Ken Ng (; ; born 1 March 1951) is the president of Hong Kong Premier League club Kitchee. He is a former referee and a former member of the Hong Kong First Division board. Ng, along with Steven Lo, Chan Man Chun, and Chan Tin Yau, formed the preparation committee for the establishment of the Premier League.

Career 
Ken started his referee career when he was studying in Canada. He started refereeing in Hong Kong in 1981. He was also being nominated as a FIFA referee.

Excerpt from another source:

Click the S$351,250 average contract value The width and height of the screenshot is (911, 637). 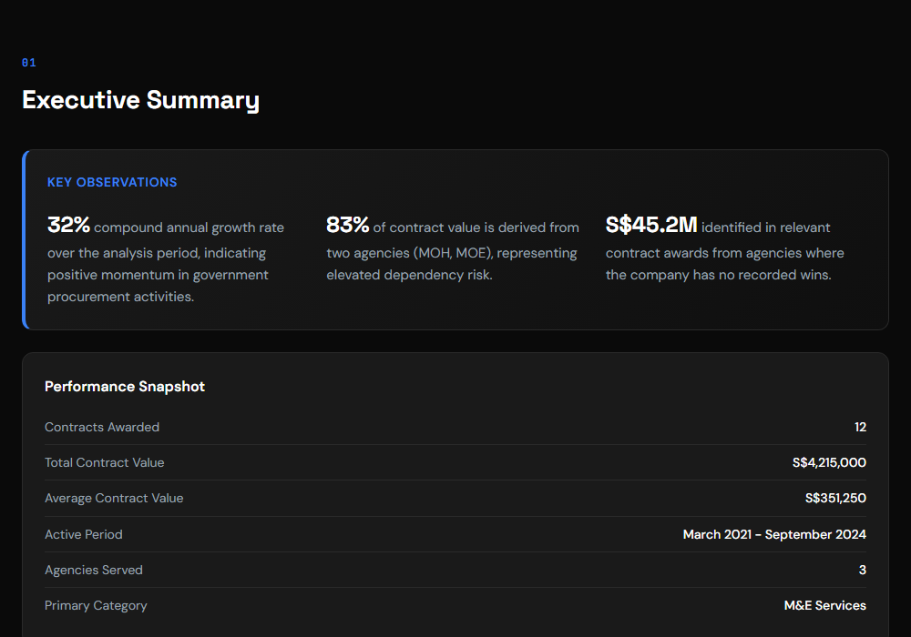835,498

In November 1990, Ng, in his individual name, wrote a letter to impeach the internal affairs of the Hong Kong Football Association. He then received a three-month ban and his name was removed from the FIFA referee list. Two referees thought that the punishment was too severe and applied to the High Court for an injunction. The HKFA and the referees then accepted reconciliation and retired as a referee in 1992.

In 1994, Ken was invited to manage Kitchee. Although the club were relegated that season, he was invited to manage Instant-Dict football club by Tam Wai Tong because of his good management.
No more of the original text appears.